DH, 25yrs wed, now aged 48....last few weeks he's been absolute hell to live with.....I'm no expert on the mid life for men but what the hell can I do? He's always grumpy, I feel like I'm walking on egg shells around him, I try and talk to him and he won't listen, often blaming a 'situation' in me by turning a problem around.....he never EVER takes responsibility for something he's said out of line or something and will always imply I'm the one whose got it wrong. He's very damming, compliments don't exist, he'll always be doom and gloom before he then starts to pick his mood up.
Yes he's tired, he works full time etc....but then so do I and yes I'm tired too....we have two beautiful daughters too but he does very little with them either. He has no family to speak of.....

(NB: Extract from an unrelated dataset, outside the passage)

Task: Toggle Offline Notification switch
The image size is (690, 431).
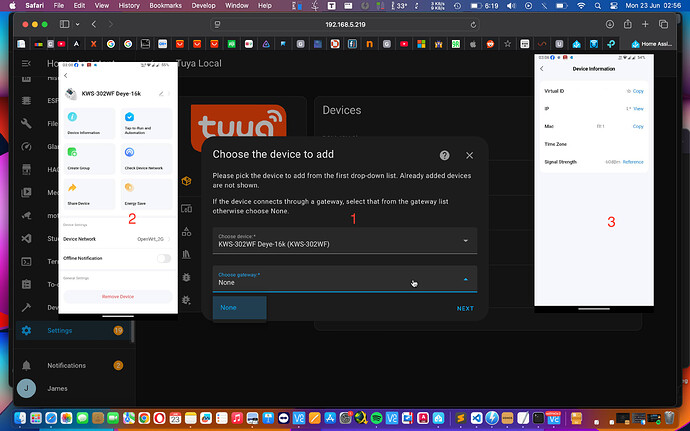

I just don't know what to do....he's admitted he's depressed but won't go and get any help/advice. I sit down and talk to him as much as I can but even I'm at a loss as to know what to suggest. He's really getting me down now and yes the kids sense this too although they're old enough to know when to give him space....
He went to the GP years ago and was signed off work for two weeks and prescribed anti-depressants....he ripped both bits of paper up.
I don't want to sound selfish but I feel like just walking away, for my own sanity, but I know it won't help....what do I do?
Our marriage has been ok....bit up and down occasionally...I feel I'm now walking around on egg shells with him....and I know thats not right.